Provable Interactive Learning with Hindsight Instruction Feedback
This work addresses the problem of reducing supervision costs in interactive learning for AI agents, though it is incremental as it builds on existing theoretical frameworks with a specialized assumption.
The paper tackles interactive learning where an agent generates responses to instructions, proposing a method that uses hindsight instruction feedback instead of expert supervision, and shows that their LORIL algorithm achieves regret scaling as √T independent of response space size under a low-rank assumption, with experiments demonstrating outperformance over baselines.

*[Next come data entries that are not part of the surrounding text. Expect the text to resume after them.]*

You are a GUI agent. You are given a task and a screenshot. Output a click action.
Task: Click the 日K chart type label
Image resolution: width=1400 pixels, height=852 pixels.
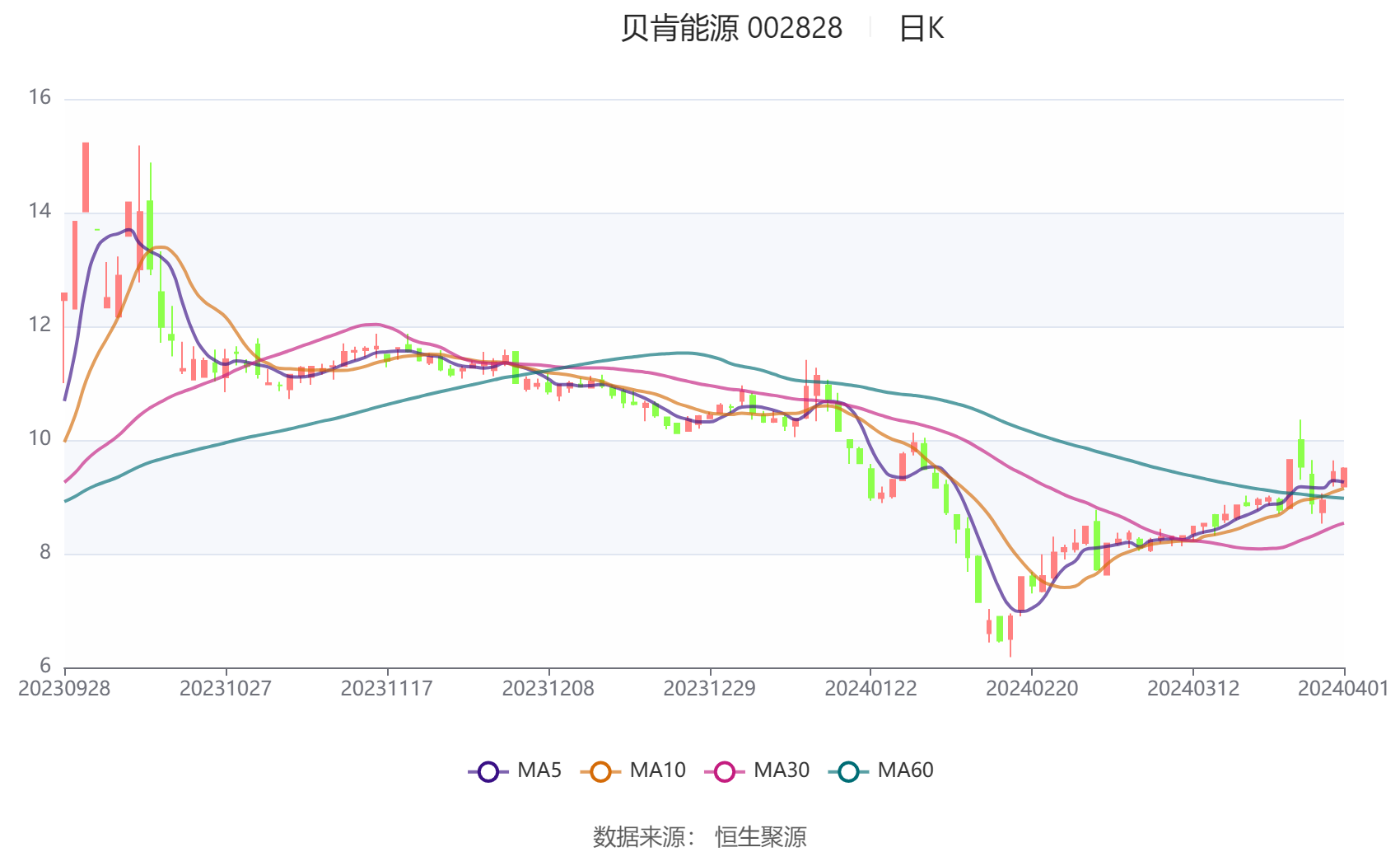[921, 29]
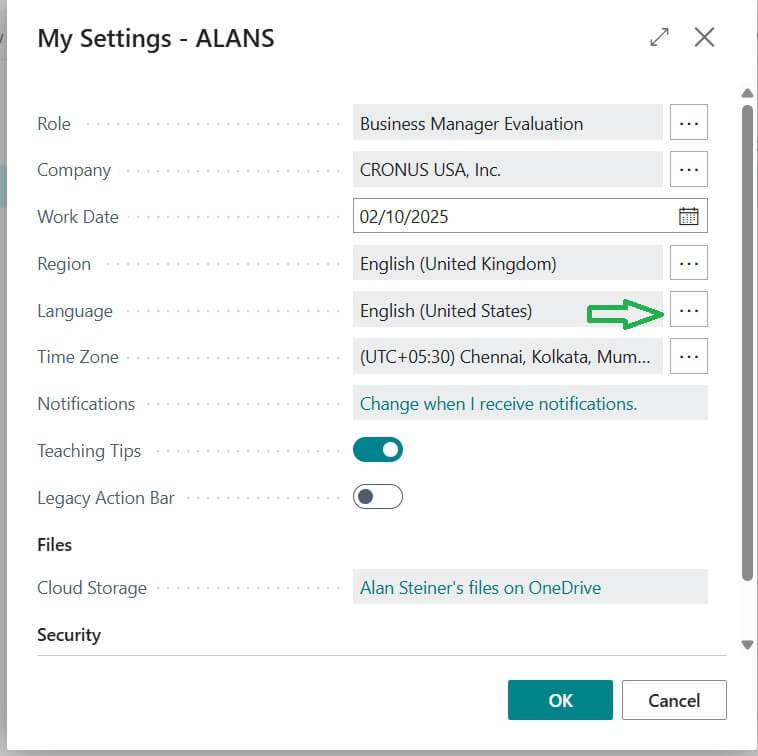
Task: Open Alan Steiner's files on OneDrive link
Action: click(x=480, y=588)
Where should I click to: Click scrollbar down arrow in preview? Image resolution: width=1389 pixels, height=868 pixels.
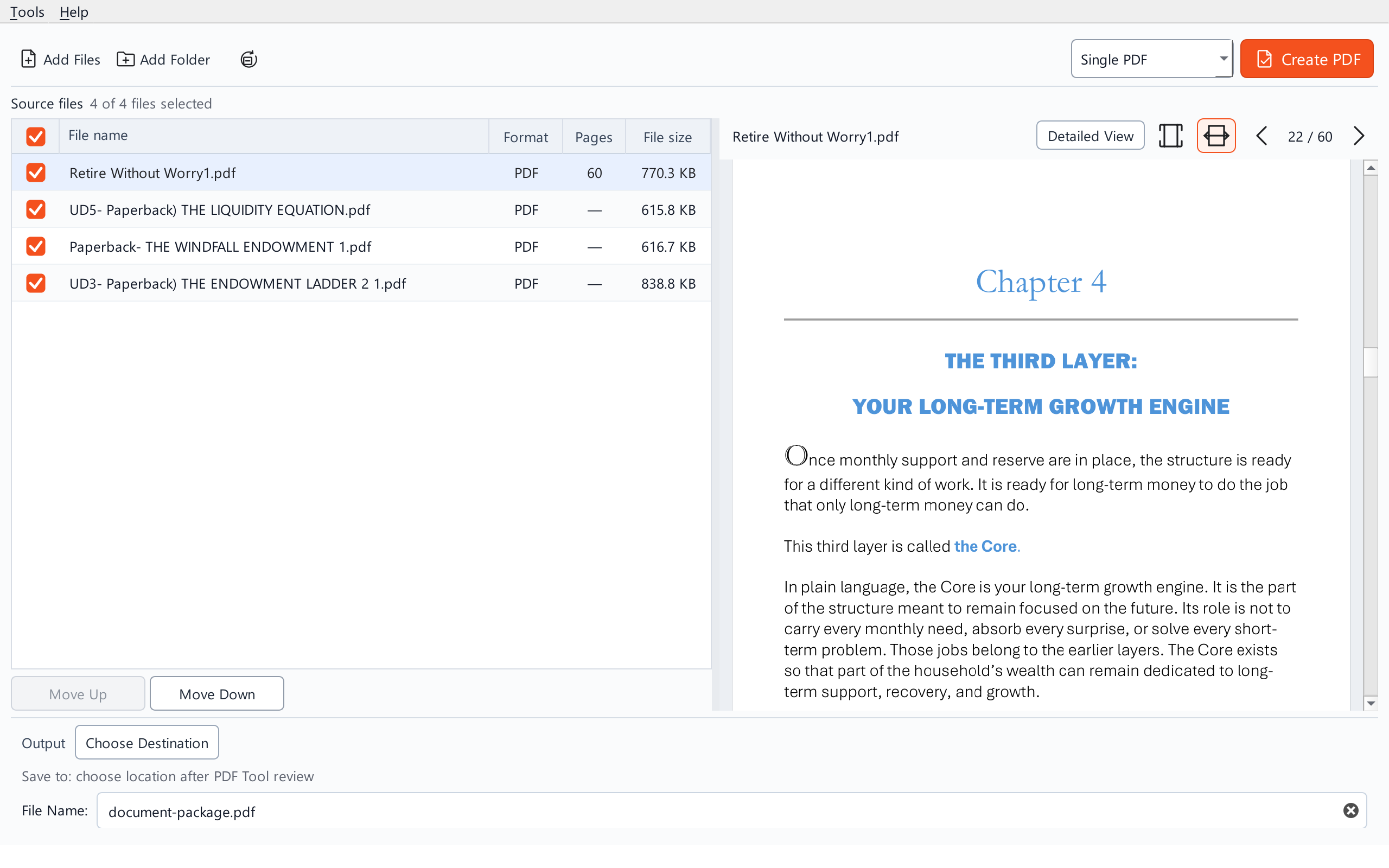1371,703

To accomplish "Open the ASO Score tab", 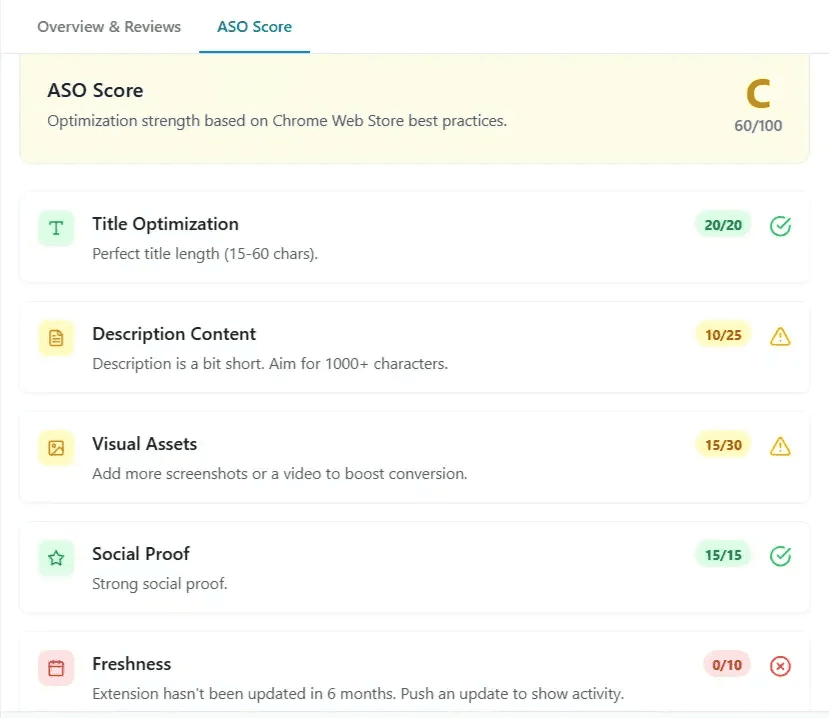I will point(254,27).
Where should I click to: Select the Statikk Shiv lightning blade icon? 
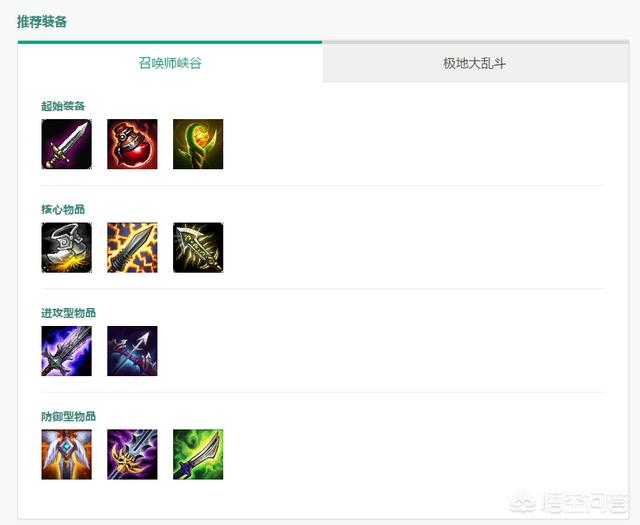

We study interactive learning in a setting where the agent has to generate a response (e.g., an action or trajectory) given a context and an instruction. In contrast, to typical approaches that train the system using reward or expert supervision on response, we study learning with hindsight instruction where a teacher provides an instruction that is most suitable for the agent's generated response. This hindsight labeling of instruction is often easier to provide than providing expert supervision of the optimal response which may require expert knowledge or can be impractical to elicit. We initiate the theoretical analysis of interactive learning with hindsight labeling. We first provide a lower bound showing that in general, the regret of any algorithm must scale with the size of the agent's response space. We then study a specialized setting where the underlying instruction-response distribution can be decomposed as a low-rank matrix. We introduce an algorithm called LORIL for this setting and show that its regret scales as $\sqrt{T}$ where $T$ is the number of rounds and depends on the intrinsic rank but does not depend on the size of the agent's response space. We provide experiments in two domains showing that LORIL outperforms baselines even when the low-rank assumption is violated.